EXERCISE GOAL: Copy out each line of the data that contains "Open".
::: ENTRIES PROVIDED
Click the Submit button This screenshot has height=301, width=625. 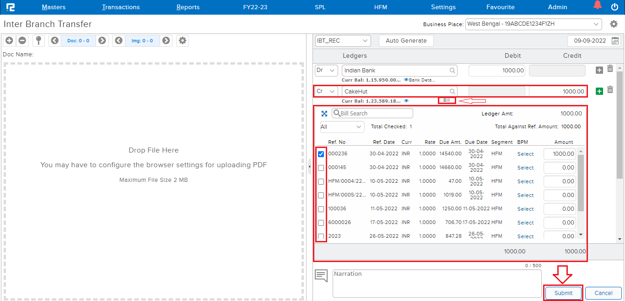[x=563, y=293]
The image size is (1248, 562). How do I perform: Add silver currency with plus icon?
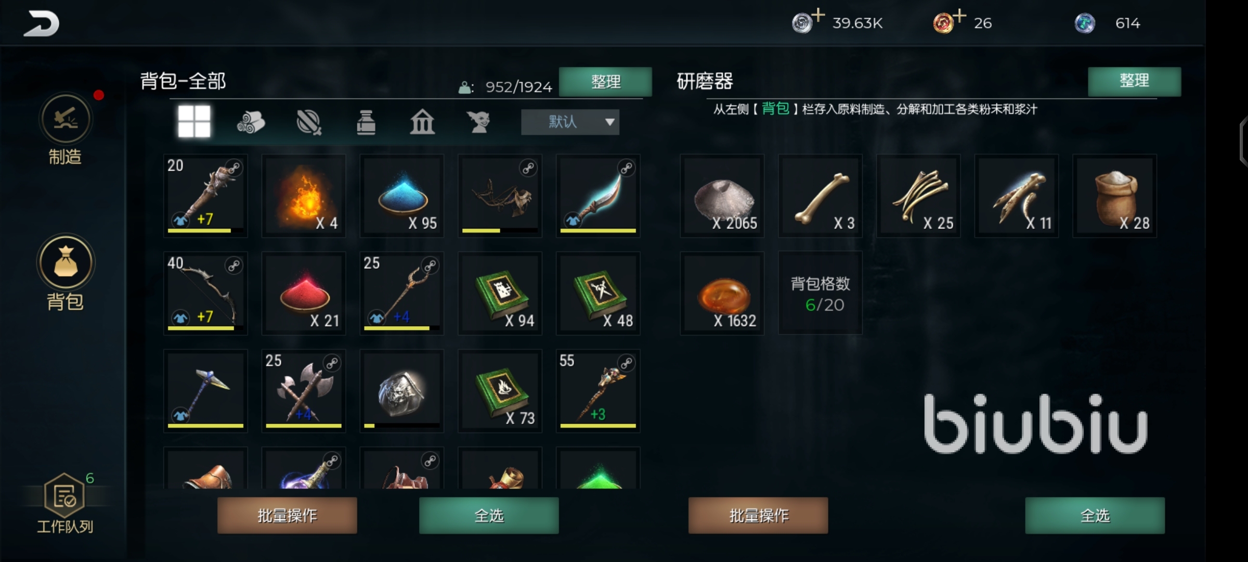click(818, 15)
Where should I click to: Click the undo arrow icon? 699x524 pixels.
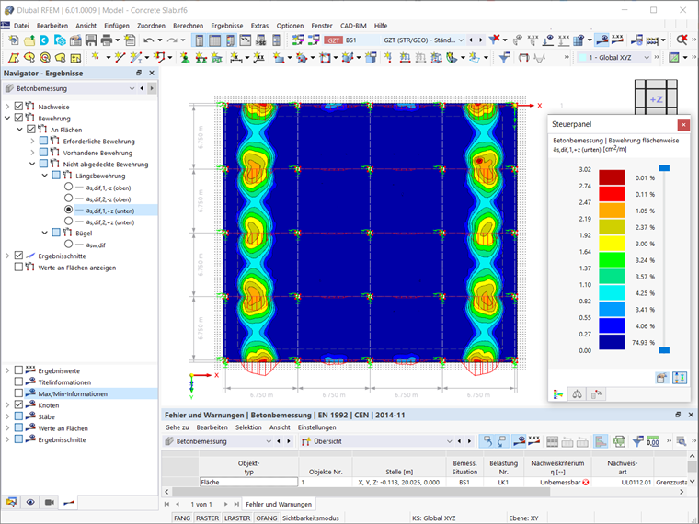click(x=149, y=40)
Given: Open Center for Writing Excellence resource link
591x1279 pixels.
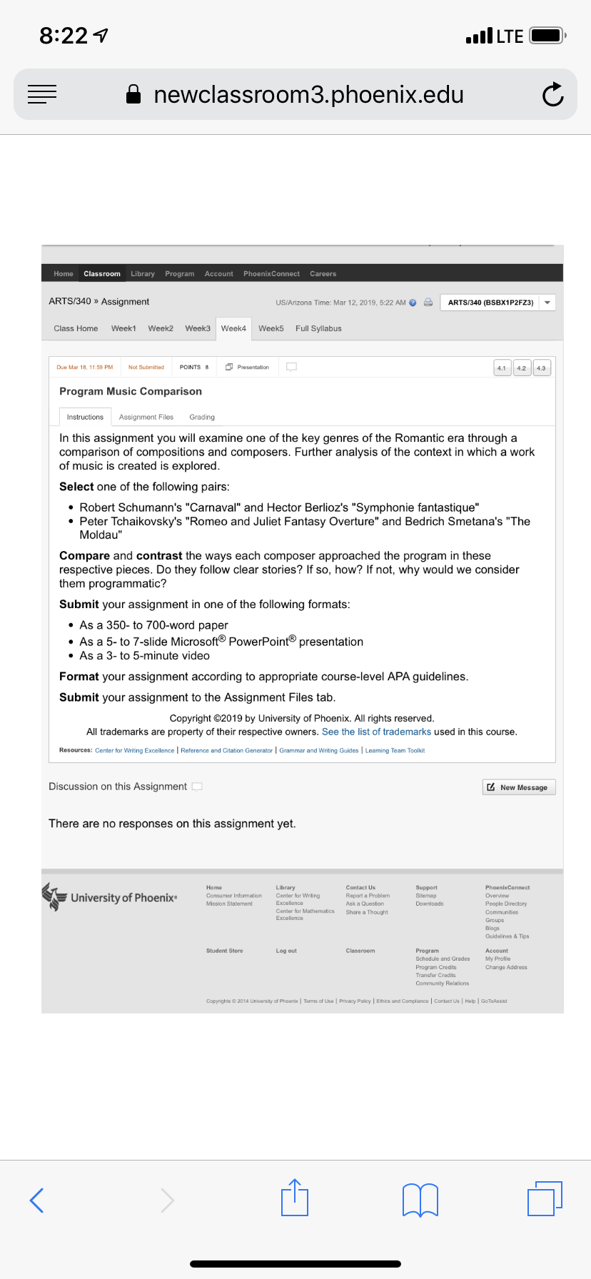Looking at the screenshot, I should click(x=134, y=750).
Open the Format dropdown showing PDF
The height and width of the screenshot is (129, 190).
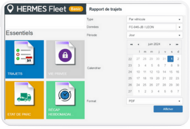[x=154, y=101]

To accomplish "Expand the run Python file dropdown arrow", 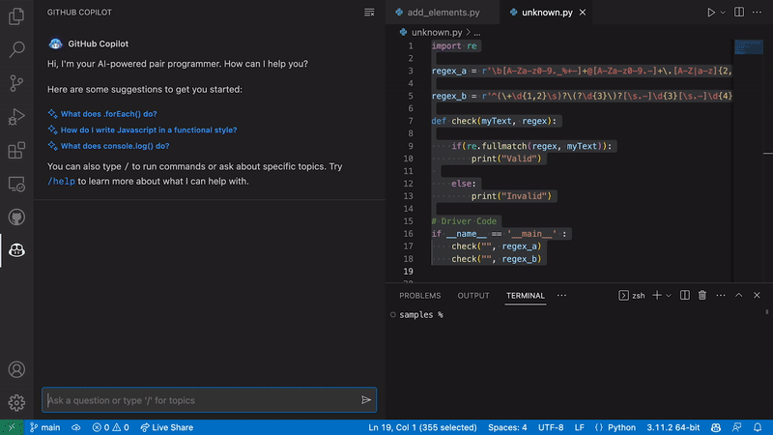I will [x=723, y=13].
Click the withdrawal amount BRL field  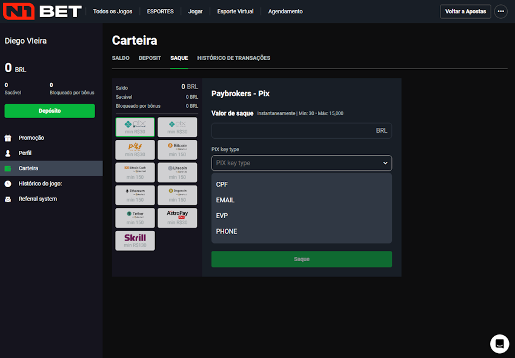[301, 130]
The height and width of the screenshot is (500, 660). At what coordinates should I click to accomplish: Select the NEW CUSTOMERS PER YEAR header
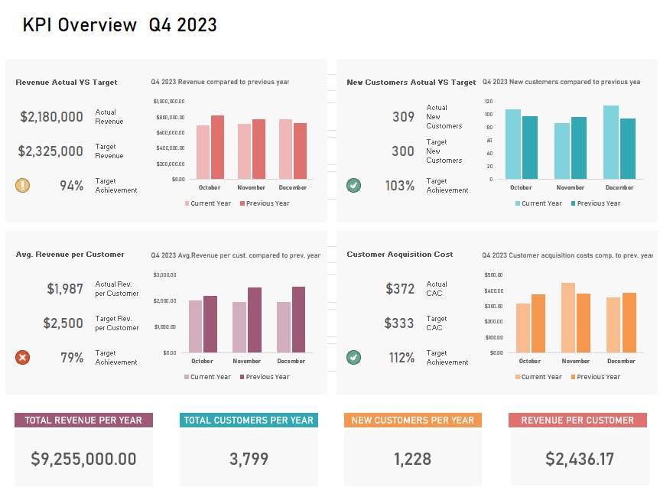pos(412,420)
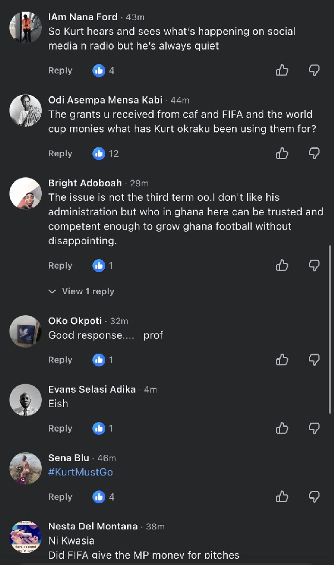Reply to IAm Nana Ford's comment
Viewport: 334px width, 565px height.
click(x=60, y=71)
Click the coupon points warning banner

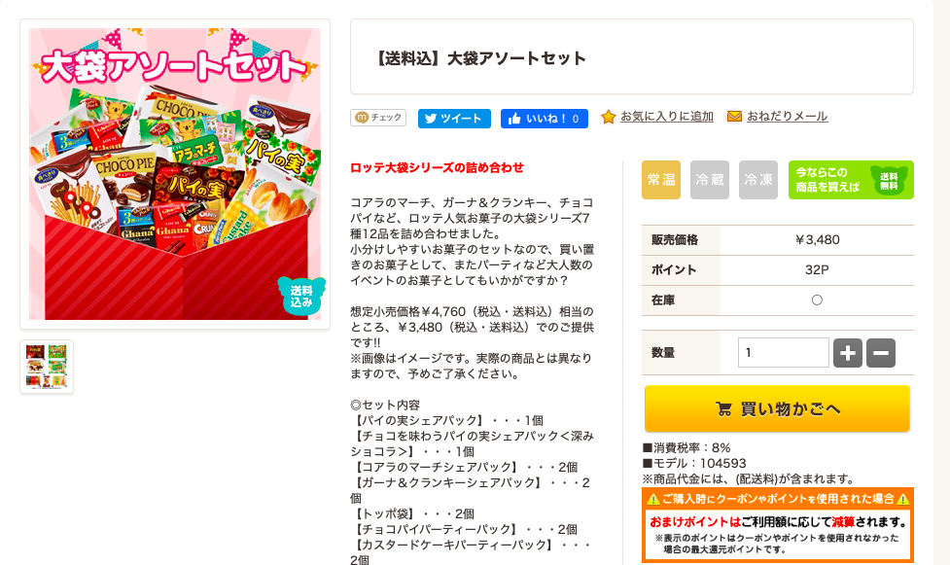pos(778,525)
::::::
::: ENTRIES PROVIDED
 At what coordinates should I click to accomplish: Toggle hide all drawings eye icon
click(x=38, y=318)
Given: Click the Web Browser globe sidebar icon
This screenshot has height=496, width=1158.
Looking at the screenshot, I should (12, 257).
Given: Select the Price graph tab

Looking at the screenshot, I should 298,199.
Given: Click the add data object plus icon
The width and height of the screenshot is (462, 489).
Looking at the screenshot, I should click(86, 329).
::::::
SOLUTION FOR THIS EXERCISE:
Given: Open Center for Writing Excellence resource link
Open the Format dropdown showing PDF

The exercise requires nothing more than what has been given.